I'm still wondering about how a stored value in a Box is moved. In the following piece of code
struct S {
s: Box<String>,
}
impl S {
fn new() -> Self {
let s = Box::new(String::from("hello"));
println!("s: {:p}", s); // addr: address of s on the heap
Self { s }
}
}
fn main() {
let s0 = S::new();
println!("s0: {:p}", s0.s); // addr0: should be equal to addr?
let s1 = s0;
println!("s1: {:p}", s1.s); // addr1: should be equal to addr0, or not?
}
Running the example, I always got the same address for addr, addr0 and addr1.
I suppose that addr == addr0, but still not sure whether it is guaranteed that addr0 == addr1?

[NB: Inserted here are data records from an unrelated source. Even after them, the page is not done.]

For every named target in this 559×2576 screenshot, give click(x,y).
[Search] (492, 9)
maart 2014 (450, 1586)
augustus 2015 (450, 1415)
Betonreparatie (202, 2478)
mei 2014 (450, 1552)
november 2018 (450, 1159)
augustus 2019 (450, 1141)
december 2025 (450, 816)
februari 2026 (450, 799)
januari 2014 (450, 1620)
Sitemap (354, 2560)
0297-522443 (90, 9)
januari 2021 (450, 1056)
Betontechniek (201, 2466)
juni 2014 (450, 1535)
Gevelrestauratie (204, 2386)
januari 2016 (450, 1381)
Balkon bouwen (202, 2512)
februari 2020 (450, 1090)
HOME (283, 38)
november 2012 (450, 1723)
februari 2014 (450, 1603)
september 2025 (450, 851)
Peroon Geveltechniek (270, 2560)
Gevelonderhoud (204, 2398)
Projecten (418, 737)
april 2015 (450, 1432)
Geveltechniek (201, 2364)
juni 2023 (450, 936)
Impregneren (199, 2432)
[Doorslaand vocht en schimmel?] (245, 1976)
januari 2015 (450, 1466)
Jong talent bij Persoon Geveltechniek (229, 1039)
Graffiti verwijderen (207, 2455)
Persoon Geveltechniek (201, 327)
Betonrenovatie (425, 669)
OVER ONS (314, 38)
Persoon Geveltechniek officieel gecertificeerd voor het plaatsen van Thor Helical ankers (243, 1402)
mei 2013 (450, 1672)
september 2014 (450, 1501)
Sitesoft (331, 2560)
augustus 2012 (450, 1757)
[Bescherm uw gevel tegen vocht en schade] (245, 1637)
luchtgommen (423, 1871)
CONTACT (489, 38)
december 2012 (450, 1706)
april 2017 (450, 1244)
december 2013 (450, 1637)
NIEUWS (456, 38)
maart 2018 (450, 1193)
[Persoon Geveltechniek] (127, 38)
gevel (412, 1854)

But moreover, we can be certain that no such types exist. A move is a memcpy that cannot possibly change the output of fmt::Pointer::fmt. (well, okay, I guess you could do something silly like have impl Pointer format &self which is of type &&Self, but that's not what I mean...)
I'm pretty sure this is guaranteed, as long as it is observable. As in, as long as you do something like print addresses or compare raw pointers (*const T) through equality, LLVM will suppress optimizations that would invalidate this. (that said, I think it's already extremely conservative with optimizations around heap allocations)
However, beware; the inverse proposition is not true. As in, two pointers are allowed to be equal even if they point to different things in Rust, due to the existence of zero-sized types.